Without adding anything, give again the lines from the one holding "The image size is (878, 877)." through the final line of the records, exactly, with both ends included and pictures dropped.

[Stored records]

┌──

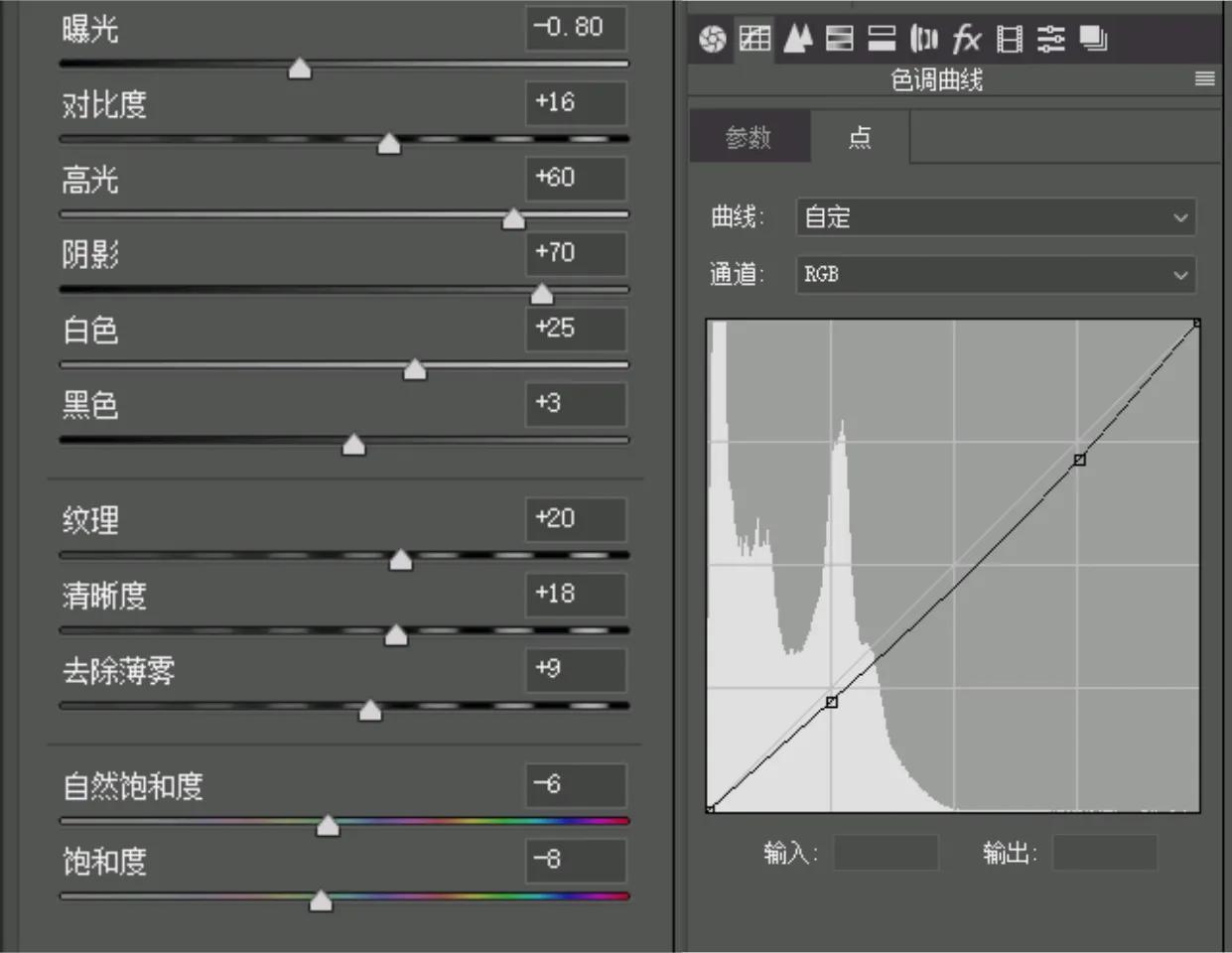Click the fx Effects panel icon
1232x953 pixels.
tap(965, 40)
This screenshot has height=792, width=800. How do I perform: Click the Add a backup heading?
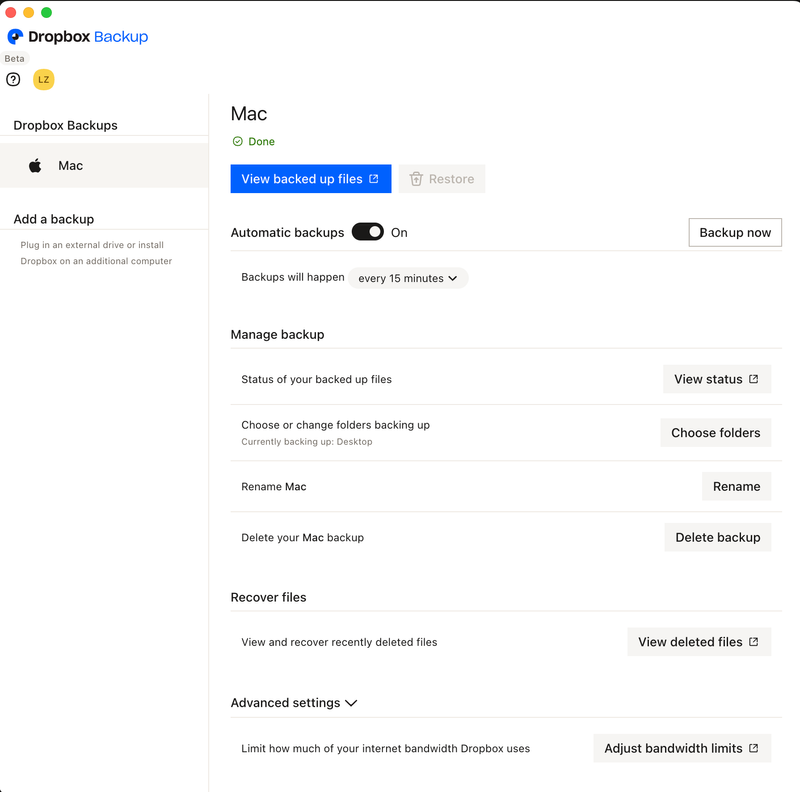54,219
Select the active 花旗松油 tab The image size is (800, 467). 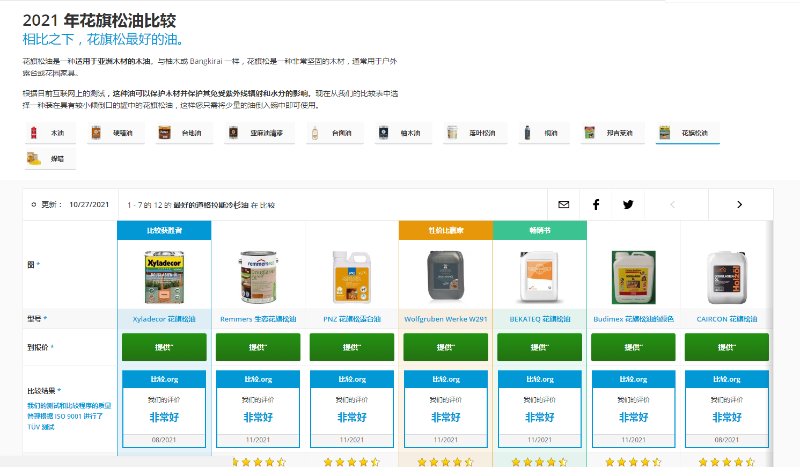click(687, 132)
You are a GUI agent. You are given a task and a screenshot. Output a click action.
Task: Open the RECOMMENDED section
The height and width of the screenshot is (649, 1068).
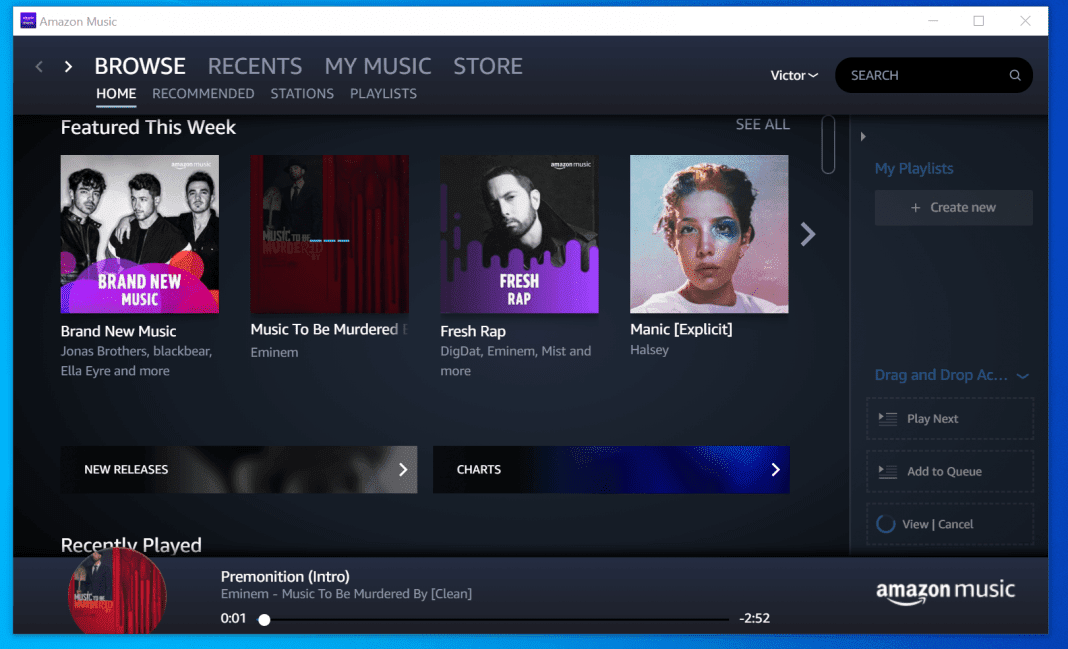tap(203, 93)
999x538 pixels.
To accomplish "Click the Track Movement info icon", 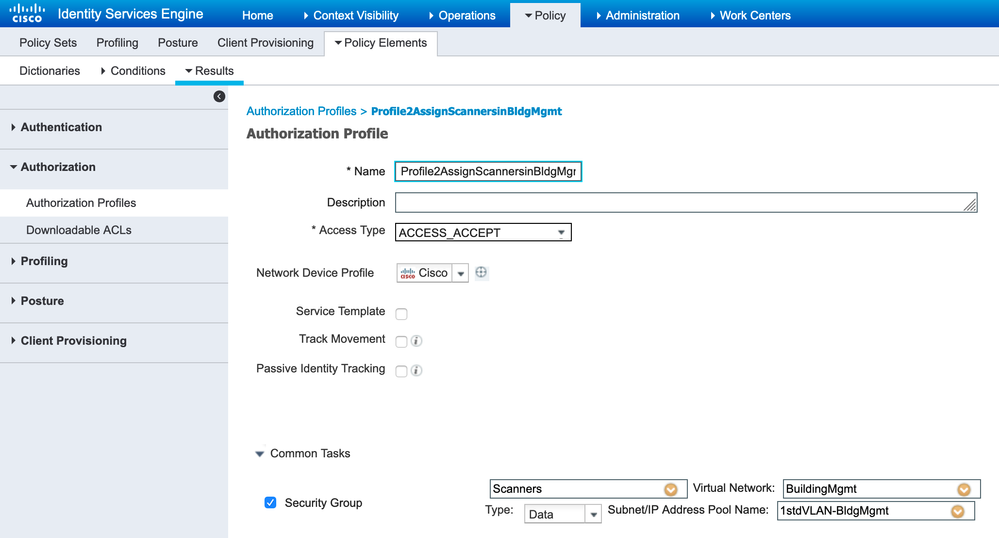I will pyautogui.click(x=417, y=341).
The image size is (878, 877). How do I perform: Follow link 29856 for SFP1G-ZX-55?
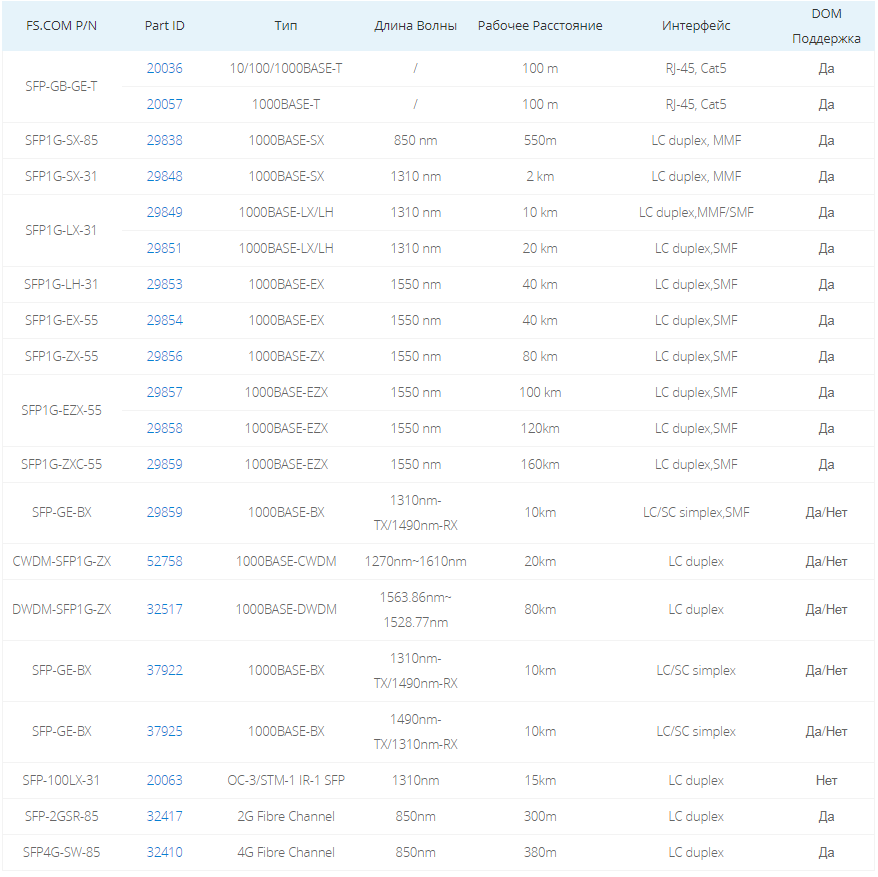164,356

└──

-- REPLY TO THE EXERCISE --
The image size is (878, 877). How do I perform: Follow link 29856 for SFP1G-ZX-55?
164,356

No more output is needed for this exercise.